Major bleeding occurs after thrombolysis in approximately 18% of antepartum and 58% of postpartum women, with nearly all major postpartum bleeding occurring in patients who received thrombolysis within 72 hours after delivery.^91,100 Thrombolytics do not cross the placenta,^48,89,91 but obstetric complications may result from placental injury or the hemodynamic compromise of high-risk PE. Excluding cases of maternal death, thrombolysis for high-risk PE is associated with fetal and neonatal death rates of 12% and spontaneous labor rates of 19%.¹⁰⁰ Primary systemic thrombolysis is not recommended for general adult patients with intermediate- or low-risk PE (ESC class III, level B), but rescue thrombolysis is recommended for patients with PE who have subsequent hemodynamic deterioration despite anticoagulation treatment (ESC class I, level B).²⁰

In patients with absolute contraindications to thrombolysis (prior hemorrhagic stroke; ischemic stroke within 6 months; intracranial arteriovenous malformation; malignant intracranial neoplasms; active bleeding; recent major trauma, surgery, or head injury) or refractory hemodynamic instability despite thrombolysis (i.e., failed thrombolysis),^20,88 alternative treatment strategies should be considered.
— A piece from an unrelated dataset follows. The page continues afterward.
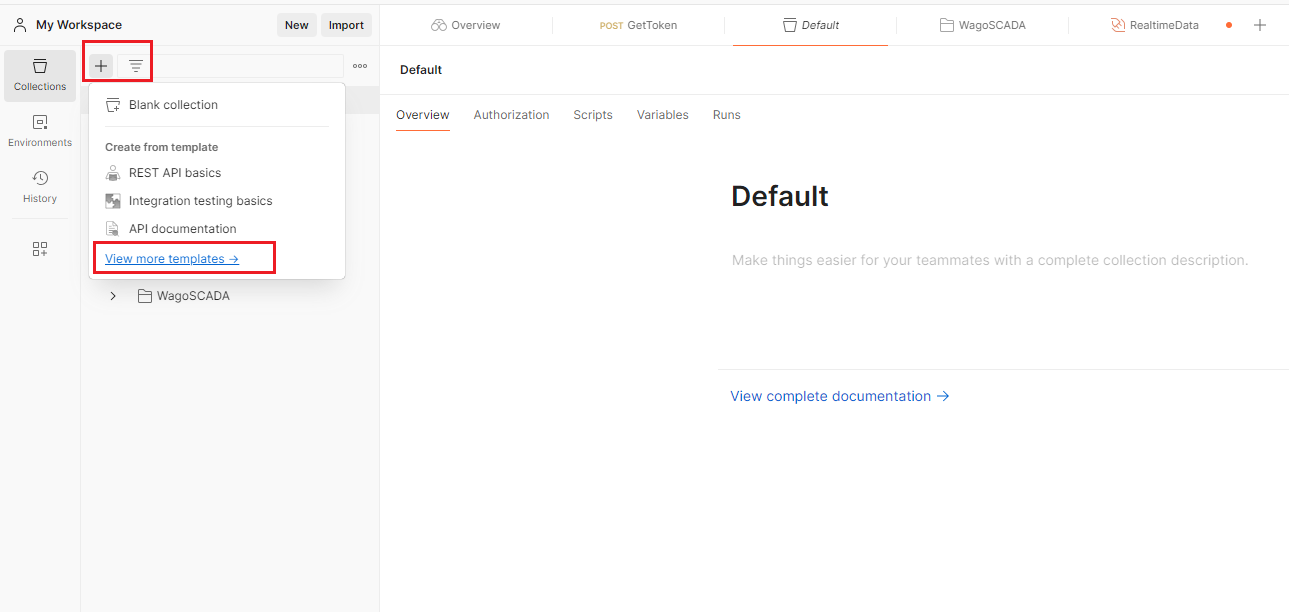Switch to the Authorization tab
Image resolution: width=1289 pixels, height=612 pixels.
click(511, 115)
For general adult patients in either group, ESC guidelines recommend surgical embolectomy (class I, level C) and suggest percutaneous catheter-directed therapies should be considered (class IIa, level C) if local institutional resources support either treatment. ECMO may also be considered in conjunction with either of those two treatments (ESC class IIb, level C). The level of evidence regarding these therapies in pregnancy-associated PE is low.

CONCLUSION

Compared to age-matched controls, the risk of VTE is greatly increased during pregnancy and the early postpartum period. Clinical suspicion and diagnostic testing of VTE during these times should incorporate pregnancy-specific risk factors and epidemiologic considerations. CTPA and V/Q scintigraphy are both appropriate for PE imaging, but the choice may be influenced by specific elements of the patient’s case. Most antepartum DVT and PE can be treated with LMWH alone, but treatment of severe DVT or PE may require thrombolysis or other advanced interventions, particularly during the first few days postpartum. Future research could improve care in this area by validating clinical decision tools for PE pretest probability (i.e., Wells and Geneva scores) and severity (i.e., PESI/sPESI scores; parameters for right ventricular dysfunction) in pregnancy and developing protocols for reperfusion of high-risk PE during the late antepartum and early postpartum periods.

Learning Objectives:

After completing this activity, the reader should be able to (1) identify common risk factors for VTE in antepartum and postpartum women, (2) describe critical factors when obtaining diagnostic imaging for pregnancy-associated VTE, (3) identify critical elements for assessing PE severity, and (4) characterize treatment elements for mild and severe cases of pregnancy-associated VTE.